Long-term followers of this blog will know that I’ve been reading Jean M. Auel’s Earth’s Children Series with an increasing feeling of a sinking heart. On my shelf, patiently awaiting to be read is The Shelters of Stone. It is the fifth book in the series with the final volume The Land of Painted Caves released last year.
I praised, and will continue to praise, the first book in the series Clan of the Cave Bear. I hope it goes down as a modern classic because it deserves the superb reputation that it has for its rich writing, vivid world and finely crafted characterisation. I also thoroughly enjoyed the second book The Valley of Horses despite complaints from others that little action takes place. I firmly disagree. Ayla’s existence is on a knife edge. She is a young girl on her own, without clan, without a family group to make sure she has enough food, shelter from the elements, fire wood, medicines and all of the other things that will keep her alive. It is a tale of survival and it works well.
It all started to go pear-shaped for me in the third book The Mammoth Hunters as we move away from “Ayla’s Adventures in Ice Age Europe” to teen angst chic lit. Certainly the first half of the book is interesting but the conflict of Ayla seeking acceptance in a world where humans despise or ridicule “Flatheads” while she learns skills at an accelerated rate is discarded as Ayla finds she has a stalker in the form of the creepy Ranec who likes to give her presents to get her to sleep with him. From there, the book becomes what I referred to as “Bella and Edward: The Flintstone’s years” as Ayla practices for the Sexual Olympics with first one man and then the other and both men engage in pissing contests to win her over, normally with Jondalar crying himself to sleep in jealousy. By this point I didn’t care.

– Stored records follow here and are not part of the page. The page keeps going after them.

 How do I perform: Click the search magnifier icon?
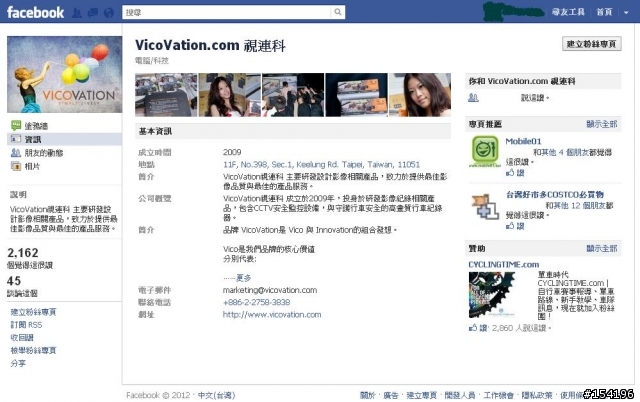pos(338,12)
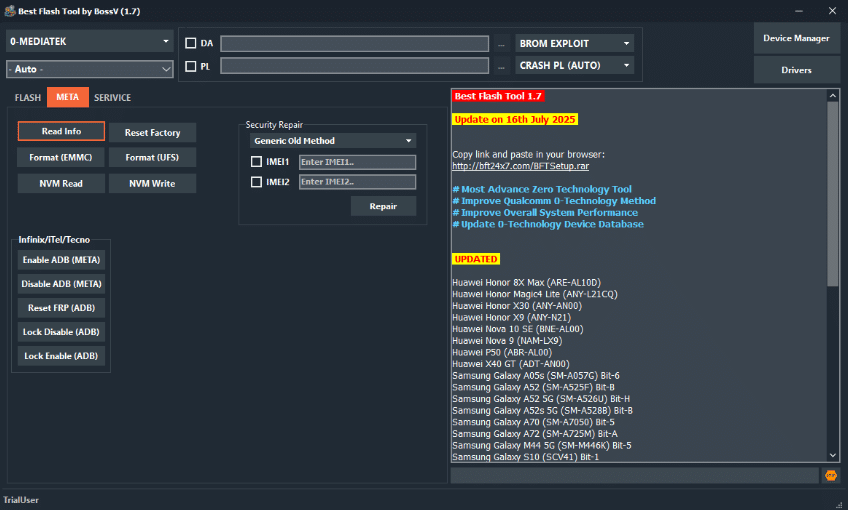Click the browse dots button for DA file

click(501, 44)
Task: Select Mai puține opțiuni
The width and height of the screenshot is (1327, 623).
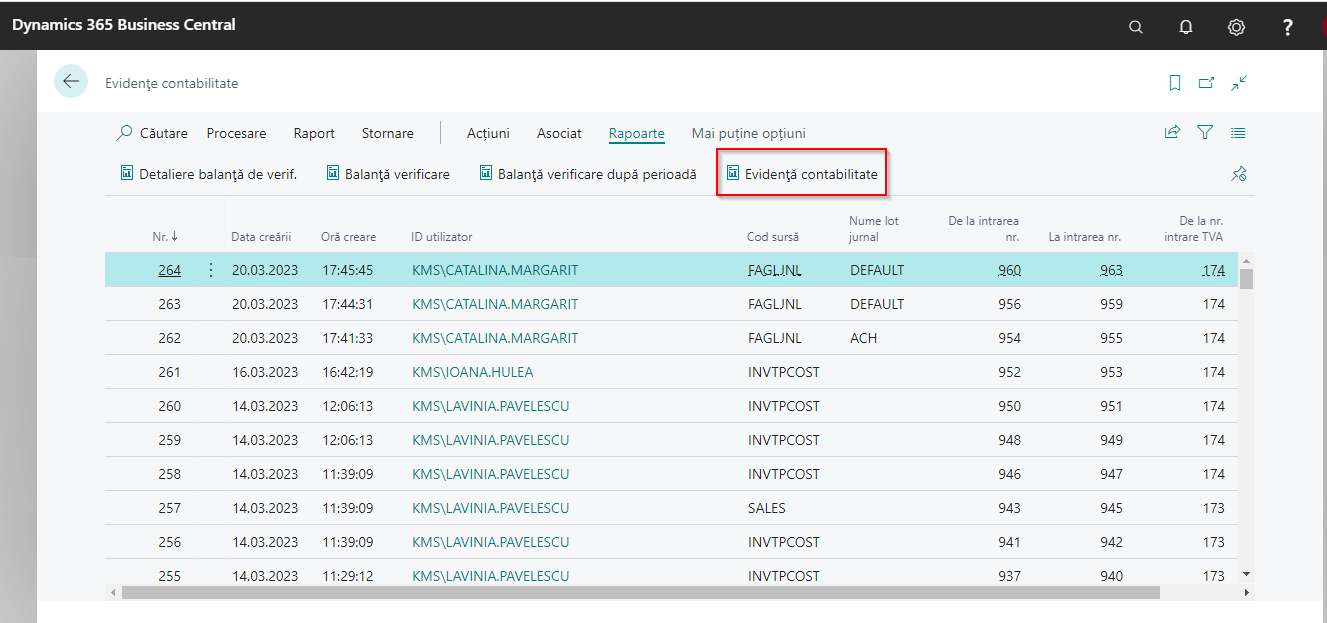Action: point(748,133)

In the fourth book, The Plains of Passage we have a road trip. This element of the book is very fascinating as we watch the seasons, the climate, the terrain and the people change as the pair move westward toward France, regularly stopping to collect food, have conferences about collecting food, have conferences about how much food they have, conferences about when they ought to stop next, conferences about whether they should have sex now or later, having sex, arguing because they wasted too much time having sex, having make up sex before realising they’ve wasted time and need to move on. In between all of that they are meeting other people and like a travelling Holmes and Watson solve all manner of mysteries and dazzling the ice age world with how wonderful and inventive they are.
Having just read the synopses and reviews of the final two books at Good Reads (here is my profile by the way) I have decided to call it a day. Neither book interests me having read the blurbs because of the return to the soap-opera and teen angst storyline and as the final book has received one star from most reviewers at the site I see no point carrying on.